The Anglo-Saxon kingdoms

The small warrior bands and groups of migrants, organized by family and clan, evolved gradually into petty kingdoms, of which seven devoted into stable entities. These kingdoms have given the name "Heptarchy" to Anglo-Saxon England from the 6th to 9th century. Frontiers were not constant, kingship was personal rather than hereditary, and the balance of power was constantly changing. The most powerful king at any one time might be known as the "bretwalda", a name meaning perhaps "British leader" or "power wielder". The bretwalda had an informal power over the other kings. Raedwald (died 625), King of East Anglia, who was perhaps commemorated in the great ship burial at Sutton Hoo (Figure 4), may have been such a Bretwalda.

 

Until the seventh century the Saxons were pagan. Their conversion to Christianity (Figure 6) resulted from two missions, the official Roman one by St Augustine (died 604), who arrived in Kent in 597, and the Celtic monastic one from Ireland, which won most favor in Northumbria. Differences in practice between these two, especially concerning the calculation of the date of Easter, led to dispute, which was resolved for Northumbria at the Synod of Whitby in 664 in favor of the Roman tradition.

 

St Cuthbert
St Cuthbert (d. 687) was one of the best-loved Irish or Celtic churchmen of Anglo-Saxon England.
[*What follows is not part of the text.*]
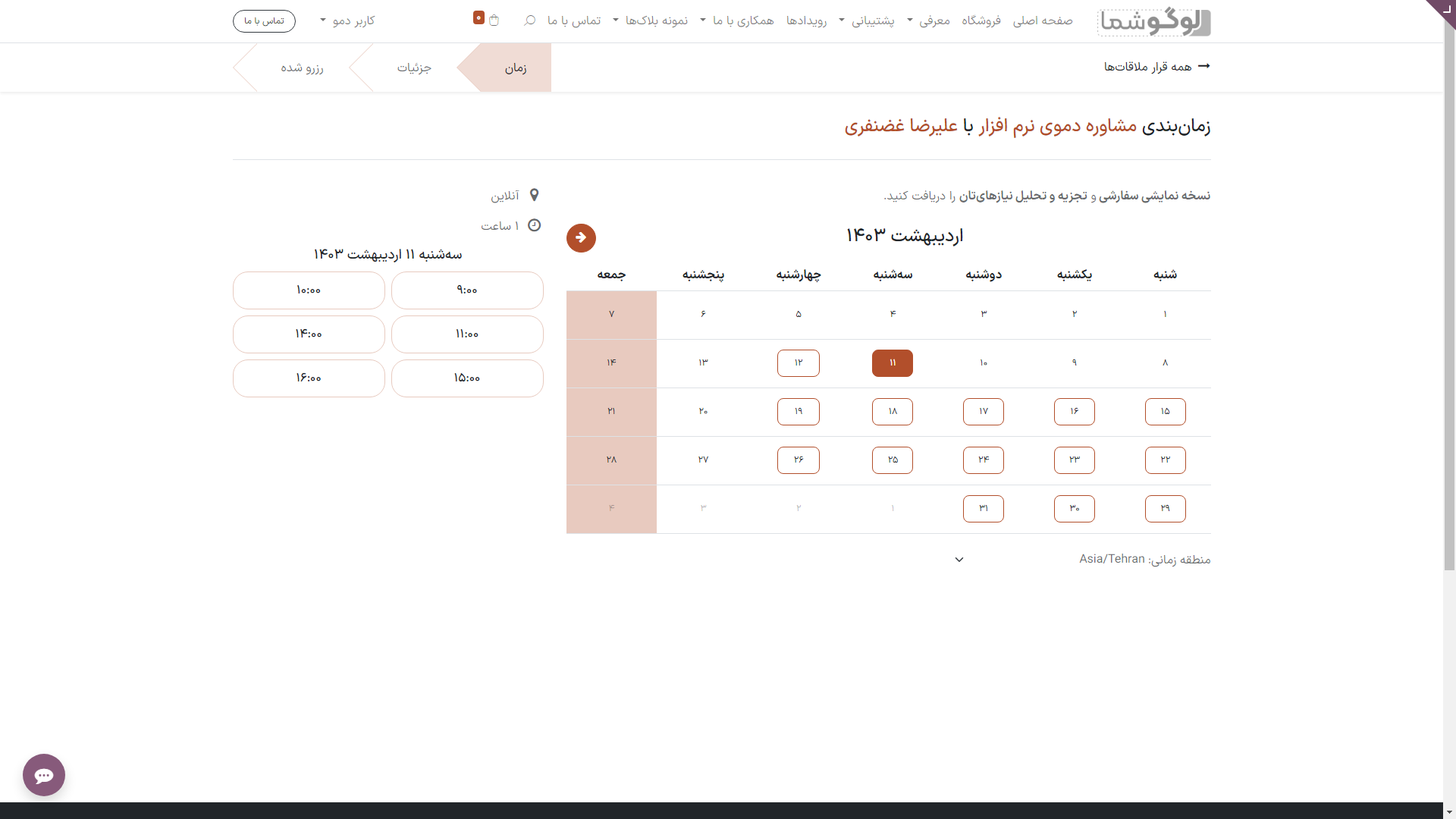Expand the پشتیبانی menu dropdown
1456x819 pixels.
pyautogui.click(x=872, y=20)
He is seen here being presented with a book by King Athelstan. Although he had a Celtic training, he supported decisions of the Synod of Whitby which ended the confusion over the date of Easter. A holy may known for his piety and humility, he was bishop of Lindisfarne. Miracles were said to occur at his tomb, now in Durham cathedral. His history was recorded by the Venerable Bede.
The kingdoms of the Heptarchy were often in conflict with one another and sometimes sought help from the Celtic kingdoms of Gwynnedd in Wales or Dalriada in Scotland.
The kingdoms of the Heptarchy were often in conflict with one another and sometimes sought help from the Celtic kingdoms of Gwynnedd in Wales or Dalriada in Scotland. The center of power altered quickly.